Les discussions concernant l’ajustement du salaire minimum pour 2026 débutent sans qu’une table de dialogue formelle n’ait été établie. Les acteurs économiques colombiens évaluent déjà les conséquences potentielles des différentes options envisagées, notamment sur le coût du travail et l’emploi. Les commerçants, regroupés au sein de Fenalco, expriment leur vive préoccupation face à une augmentation potentielle de 11 %, jugée trop importante.
Jaime Alberto Cabal, président de Fenalco, a souligné que
« En pratique, cela devient ‘ce qui est mangé pour ce qui est servi’. Le salaire augmente, mais les prix augmentent aussi, et le travailleur se retrouve sans réel avantage. Ce phénomène est connu sous le nom d’indexation, un cercle dans lequel les augmentations de salaire génèrent plus d’inflation et l’inflation force de nouvelles augmentations, sans qu’il y ait de progrès concrets en matière de bien-être. »
Jaime Alberto Cabal, président de Fenalco
Selon les estimations de Fenalco, si le salaire minimum était augmenté de 11 % en 2026, le coût total d’un employé pour l’entreprise atteindrait 2 800 499 $ (environ 77 % de plus que le salaire minimum actuel). Une telle augmentation pourrait inciter les petites et moyennes entreprises (PME) à embaucher davantage dans le secteur informel ou à réduire leurs effectifs, affectant ainsi le niveau d’emploi.
Anif (Asociación Nacional de Instituciones Financieras) propose une approche plus modérée. Sur la base d’une inflation projetée de 5,34 % et d’une croissance de la productivité du travail de 2,2 %, Anif estime qu’une augmentation de 7,54 % serait plus appropriée. Dans ce scénario, le salaire minimum passerait de 1 423 500 $ à 1 530 830 $ (environ 2 737 220 $ en incluant les cotisations sociales et autres charges). Anif met en garde contre les conséquences d’une augmentation excessive du salaire minimum sur les obligations de retraite du gouvernement, indexées sur le Salaire minimum légal en vigueur (SMLV).

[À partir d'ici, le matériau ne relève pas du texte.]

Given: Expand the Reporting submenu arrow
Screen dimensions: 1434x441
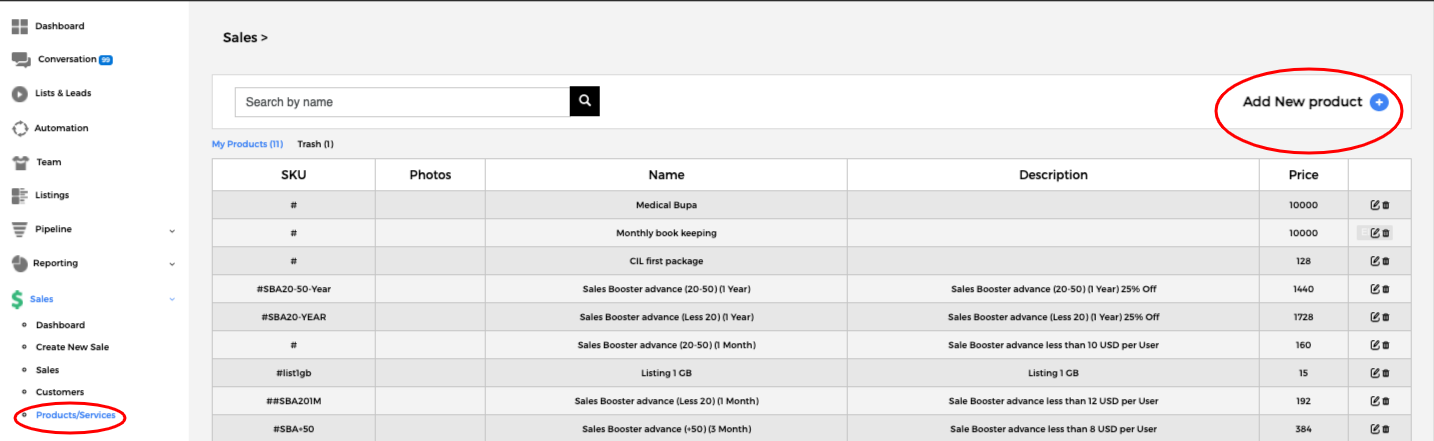Looking at the screenshot, I should coord(172,264).
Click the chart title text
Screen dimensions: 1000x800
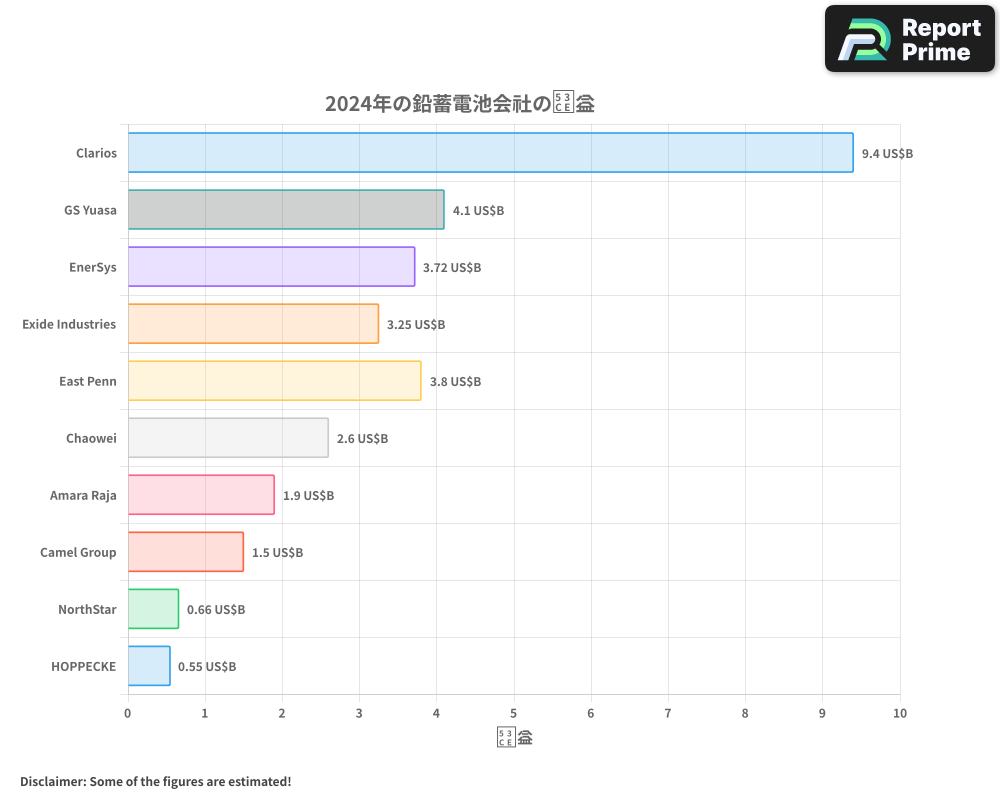(459, 103)
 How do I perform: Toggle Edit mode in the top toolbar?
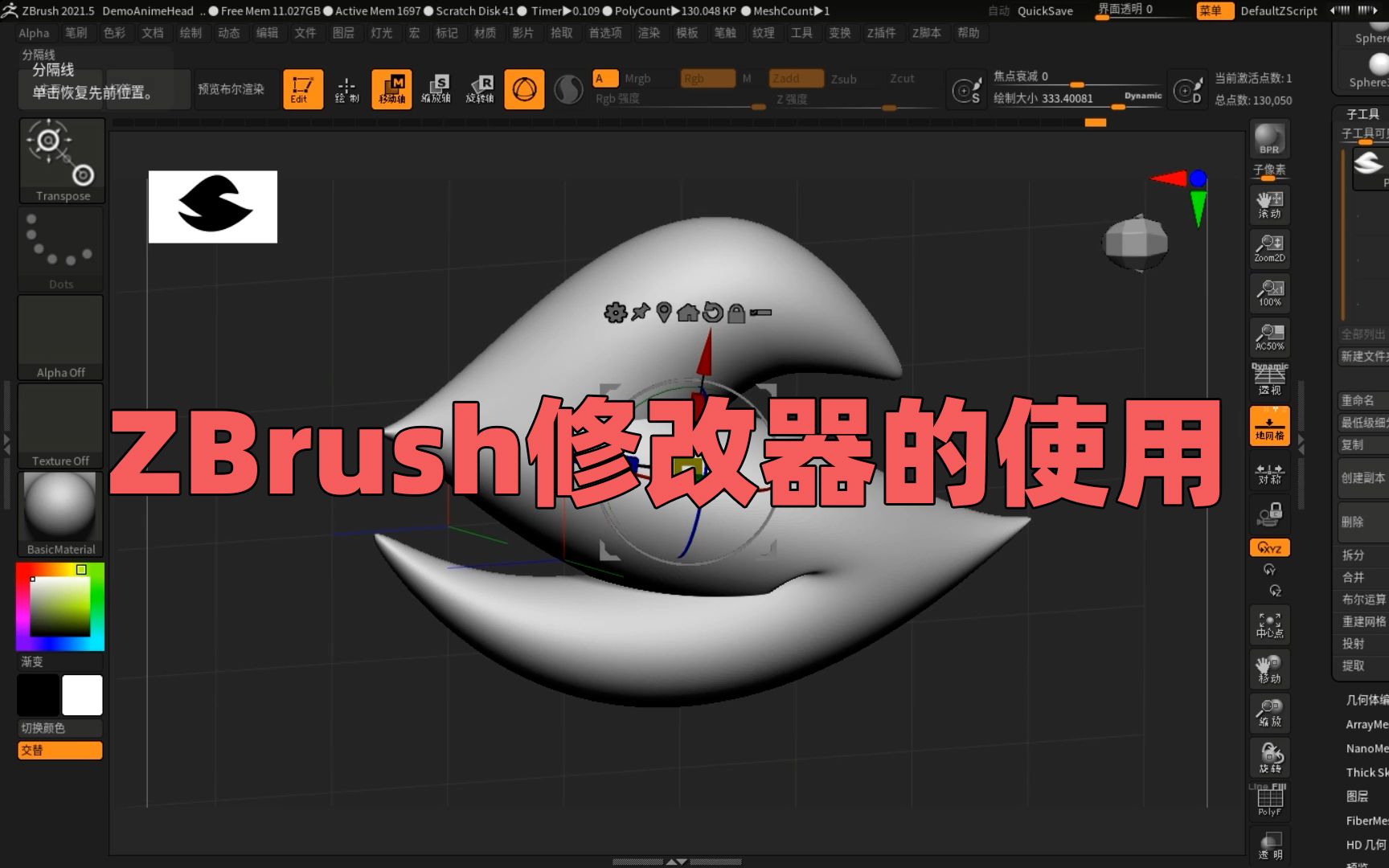coord(302,88)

Anif estime également que chaque point de pourcentage supplémentaire dans l’augmentation du salaire minimum représente un coût budgétaire supplémentaire de 0,24 billion de pesos dans le régime de prime moyenne, ce qui pourrait compromettre la stabilité macroéconomique et ralentir la création d’emplois formels.
Les discussions sur l’augmentation du salaire minimum ne devraient pas se limiter à la protection du pouvoir d’achat des travailleurs, mais aussi tenir compte des pressions économiques auxquelles la Colombie est confrontée, selon Anif.

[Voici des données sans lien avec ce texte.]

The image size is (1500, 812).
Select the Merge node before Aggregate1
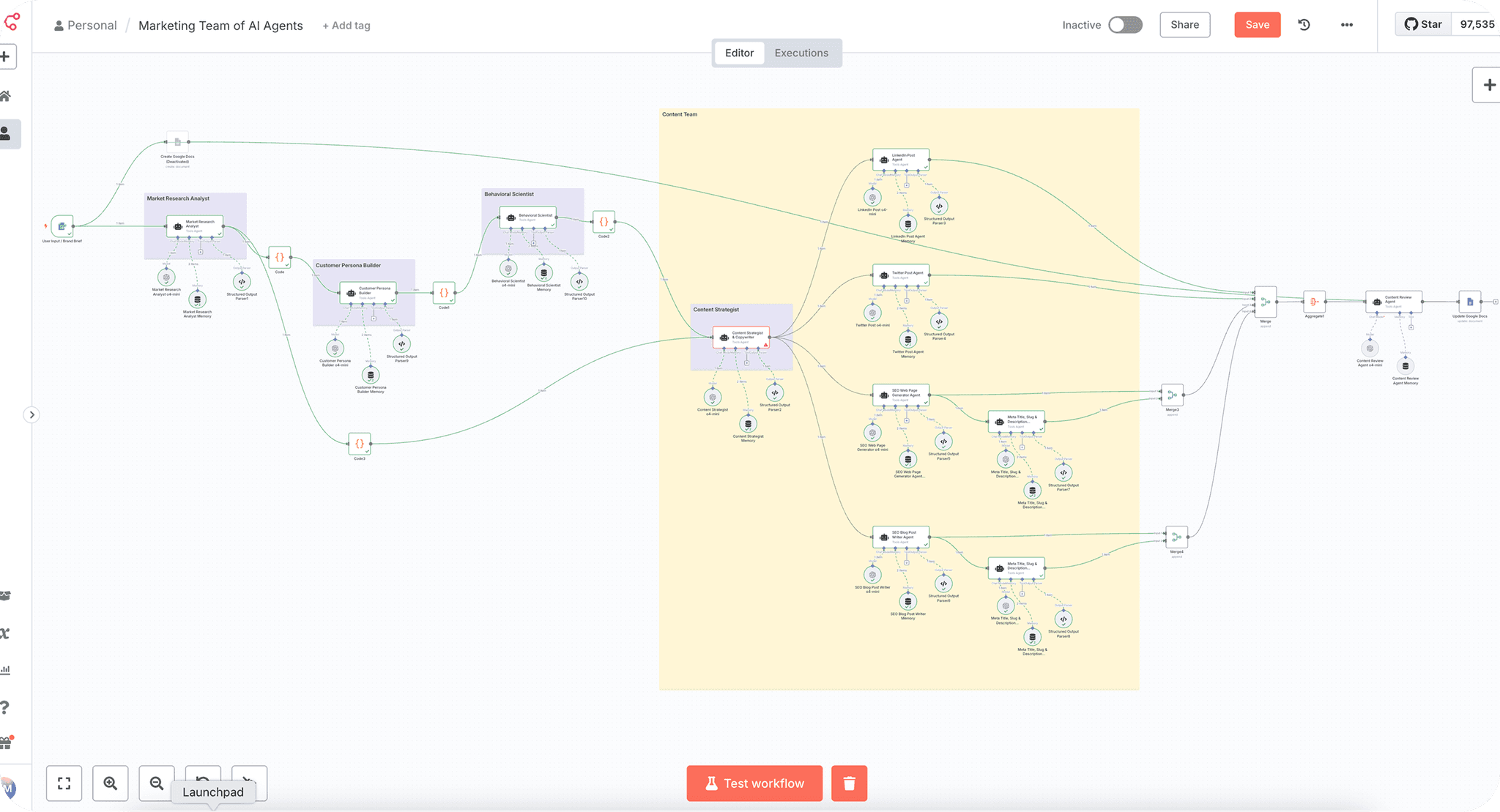[x=1265, y=302]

Le ministère du Travail doit prendre un décret augmentant le minimum avant le 30 décembre. Les dialogues se poursuivront jusqu’au 15 décembre, date à laquelle le Dane présentera les données du PIB du troisième trimestre et les comptes nationaux. Des séances de consultation extraordinaires sont prévues pendant la semaine du 22 au 26 décembre (hors 25 décembre). En cas de désaccord, les objections écrites des parties seront examinées les 16 et 17 décembre.
- Quel serait le coût total d’un travailleur au salaire minimum en 2026 ?
- Entre 2,73 et 2,80 millions de dollars, selon que l’augmentation est de 7,5 % ou de 11 %.
- Quelle augmentation Anif propose-t-elle techniquement pour le SMIC ?
- 7,54 %, sur la base de l’inflation projetée et de la productivité du travail.
- Pourquoi une forte augmentation du salaire minimum génère-t-elle de l’informalité ?
- Les PME ne peuvent pas assumer des coûts plus élevés et choisissent de ne pas contracter ou formaliser.